Stored dataset items

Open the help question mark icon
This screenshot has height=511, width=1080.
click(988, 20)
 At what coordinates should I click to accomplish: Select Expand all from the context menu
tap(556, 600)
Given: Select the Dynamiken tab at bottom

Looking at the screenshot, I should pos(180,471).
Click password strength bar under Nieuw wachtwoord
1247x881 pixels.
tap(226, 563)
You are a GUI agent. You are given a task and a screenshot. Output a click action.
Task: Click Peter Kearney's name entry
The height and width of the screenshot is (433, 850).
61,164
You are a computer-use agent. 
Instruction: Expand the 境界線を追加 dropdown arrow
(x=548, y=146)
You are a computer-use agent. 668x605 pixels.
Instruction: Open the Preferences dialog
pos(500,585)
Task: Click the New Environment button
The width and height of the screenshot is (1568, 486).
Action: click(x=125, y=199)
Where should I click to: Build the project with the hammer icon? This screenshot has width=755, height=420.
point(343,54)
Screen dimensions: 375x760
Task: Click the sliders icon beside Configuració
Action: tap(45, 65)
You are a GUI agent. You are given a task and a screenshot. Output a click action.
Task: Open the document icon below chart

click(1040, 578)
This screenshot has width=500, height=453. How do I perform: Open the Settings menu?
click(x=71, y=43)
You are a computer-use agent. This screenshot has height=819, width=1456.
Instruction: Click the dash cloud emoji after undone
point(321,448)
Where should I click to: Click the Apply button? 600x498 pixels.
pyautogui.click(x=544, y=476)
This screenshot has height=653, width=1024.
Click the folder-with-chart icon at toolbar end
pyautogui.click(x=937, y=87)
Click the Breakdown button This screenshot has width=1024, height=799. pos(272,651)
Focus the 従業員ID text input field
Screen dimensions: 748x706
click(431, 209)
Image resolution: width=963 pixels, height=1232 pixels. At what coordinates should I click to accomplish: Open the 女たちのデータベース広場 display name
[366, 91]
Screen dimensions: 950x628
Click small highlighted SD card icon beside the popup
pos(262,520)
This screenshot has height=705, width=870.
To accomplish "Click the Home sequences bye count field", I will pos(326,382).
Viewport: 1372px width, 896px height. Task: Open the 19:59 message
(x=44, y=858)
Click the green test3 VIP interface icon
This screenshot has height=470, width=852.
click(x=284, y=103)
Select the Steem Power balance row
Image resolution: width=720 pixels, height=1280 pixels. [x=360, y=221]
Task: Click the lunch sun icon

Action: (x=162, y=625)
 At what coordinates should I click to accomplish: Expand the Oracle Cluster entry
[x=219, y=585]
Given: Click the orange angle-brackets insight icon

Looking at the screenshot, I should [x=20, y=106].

EXERCISE PROMPT - Lines to set down from above: the line with "At what coordinates should I click to accomplish: Select", the line with "You are a computer-use agent. 668x605 pixels.", and every line between, each exactly as written.

TASK SOLUTION -
 At what coordinates should I click to accomplish: Select Expand all from the context menu
tap(556, 600)
Given: Select the Dynamiken tab at bottom

Looking at the screenshot, I should pos(180,471).
Click password strength bar under Nieuw wachtwoord
1247x881 pixels.
tap(226, 563)
You are a GUI agent. You are given a task and a screenshot. Output a click action.
Task: Click Peter Kearney's name entry
The height and width of the screenshot is (433, 850).
61,164
You are a computer-use agent. 
Instruction: Expand the 境界線を追加 dropdown arrow
(x=548, y=146)
You are a computer-use agent. 668x605 pixels.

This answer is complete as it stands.